What are the barriers to and facilitators of physical activity (PA) for adults living with chronic kidney disease (CKD) in Ontario? To answer this question, Parsons and colleagues1 asked persons with CKD across the province to complete a survey investigating their current PA behaviours, determinants of PA, and PA programme delivery preferences. The authors' results provide Ontarian support for the existing literature detailing the complex factors influencing PA participation in this population.
It is no surprise that Parsons and colleagues1 found that the majority of their respondents were not meeting Canadian PA guidelines given only one in five Canadian adults are currently completing the recommended minimum of 150 minutes of moderate PA per week.2 Although more than 70% of participants in this study indicated a willingness to participate in a programme designed to promote PA, this figure decreased significantly as the expected travel time increased. This drop was anticipated given the correlation between CKD severity and poor physical performance and frailty,3 which can both prolong and complicate travel.

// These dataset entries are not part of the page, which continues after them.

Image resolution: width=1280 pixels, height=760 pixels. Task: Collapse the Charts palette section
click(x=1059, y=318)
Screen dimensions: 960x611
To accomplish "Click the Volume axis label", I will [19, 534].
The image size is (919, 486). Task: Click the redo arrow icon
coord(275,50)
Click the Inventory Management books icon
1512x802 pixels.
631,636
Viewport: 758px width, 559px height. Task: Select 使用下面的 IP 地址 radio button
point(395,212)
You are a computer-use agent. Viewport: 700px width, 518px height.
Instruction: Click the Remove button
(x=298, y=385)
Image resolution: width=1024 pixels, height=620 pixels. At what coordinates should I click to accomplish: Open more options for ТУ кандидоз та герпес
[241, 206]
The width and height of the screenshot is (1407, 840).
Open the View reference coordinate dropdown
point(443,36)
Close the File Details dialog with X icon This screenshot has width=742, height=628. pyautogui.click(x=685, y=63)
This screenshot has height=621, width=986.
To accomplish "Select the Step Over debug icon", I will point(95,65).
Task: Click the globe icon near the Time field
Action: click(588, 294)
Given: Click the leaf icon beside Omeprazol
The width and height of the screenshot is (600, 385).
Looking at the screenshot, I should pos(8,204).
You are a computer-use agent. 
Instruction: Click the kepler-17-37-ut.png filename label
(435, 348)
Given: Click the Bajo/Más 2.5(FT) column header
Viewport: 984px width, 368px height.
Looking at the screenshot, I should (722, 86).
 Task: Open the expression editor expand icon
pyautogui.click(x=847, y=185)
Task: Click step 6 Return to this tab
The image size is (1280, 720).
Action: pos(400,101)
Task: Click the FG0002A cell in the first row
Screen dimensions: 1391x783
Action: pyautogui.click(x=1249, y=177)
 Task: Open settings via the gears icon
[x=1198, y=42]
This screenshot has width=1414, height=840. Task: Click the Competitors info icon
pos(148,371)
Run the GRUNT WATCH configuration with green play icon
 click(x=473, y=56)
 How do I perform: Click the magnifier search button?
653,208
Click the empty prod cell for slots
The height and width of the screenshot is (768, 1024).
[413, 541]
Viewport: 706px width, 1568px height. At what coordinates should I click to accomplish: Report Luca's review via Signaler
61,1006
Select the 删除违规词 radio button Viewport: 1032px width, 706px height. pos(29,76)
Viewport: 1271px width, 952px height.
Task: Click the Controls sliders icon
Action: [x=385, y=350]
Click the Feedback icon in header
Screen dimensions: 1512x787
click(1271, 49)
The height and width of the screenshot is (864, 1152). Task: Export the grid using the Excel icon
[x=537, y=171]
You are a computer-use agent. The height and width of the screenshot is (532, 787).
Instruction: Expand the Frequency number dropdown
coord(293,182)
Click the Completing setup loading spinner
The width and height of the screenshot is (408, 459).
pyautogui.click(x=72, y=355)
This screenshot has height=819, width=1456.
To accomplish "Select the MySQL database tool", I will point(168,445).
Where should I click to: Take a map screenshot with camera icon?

Parsons and colleagues1 found that the majority of participants reported that they had received very little or no information about PA from their renal team. This finding was expected, although it is especially concerning considering that the majority of their participants were in-centre hemodialysis patients, who, among patients with CKD, often have the greatest access to the centres' medical and nursing teams. Despite a consensus that PA is beneficial for patients with CKD, its encouragement is not often part of their routine medical management.4
Regarding education, of the 13 topics proposed, Parsons and colleagues1 found that their participants were most interested in information on balancing PA and fatigue. Luckily, research already supports PA's effect of reducing the often-high levels of fatigue experienced by persons with CKD.5 Providing this education alone may encourage greater participation in PA, particularly because Parsons and colleagues found that fatigue was the most commonly reported barrier and the second most commonly reported drawback to PA. Furthermore, low self-efficacy and fear of movement have been found to be especially prevalent among persons with kidney transplantation, and they act as barriers to PA.6 It is incumbent on physiotherapists and other health professionals to counter these concerns by better informing and motivating their patients. Research has already demonstrated the ability of transplant recipients to perform intense exercise as well as their healthy counterparts, which has even been demonstrated by a climb of Mount Kilimanjaro.7
Parsons and colleagues1 recommend that PA programmes will be best supported by an inter-professional team, and I could not agree more. The benefits of exercise among persons with CKD during and off of hemodialysis are numerous. They include improved heart rate variability, physical fitness, depression scores, and health-related quality of life.8 However, anyone prescribing a safe and appropriate PA plan must consider the whole patient. Adults with CKD often have several comorbidities and poor physical performance, and they may also have population-specific precautions to consider, including dialysis timing and access. These barriers can be navigated by a physiotherapist alone, but better care is likely to be provided by an inter-professional team.
One member of a comprehensive inter-professional team supporting PA programming among persons with CKD is the dietician. Adequate protein intake is essential to meeting the most commonly reported PA goals in this study: improving muscle strength and cardiorespiratory endurance. Unfortunately, once dialysis is started, protein intake requirements increase dramatically—information that does not always reach this population.9 This inadequate protein intake can contribute to low levels of skeletal muscle mass and subsequently reduced PA levels.10 Registered dieticians can provide nutritional information that takes into account the complexities of renal diets, including recommendations for intake and sources of protein, which will facilitate PA goal completion.
Parsons and colleagues'1 findings highlight many of the challenges facing the Kidney Foundation of Canada and other organizations that want to improve the rates of participation in PA among adults with CKD. Moving forward, these organizations should support a variety of initiatives that employ inter-professional teams who can provide PA education and design and deliver exercise programmes tailored to this population's goals and needs.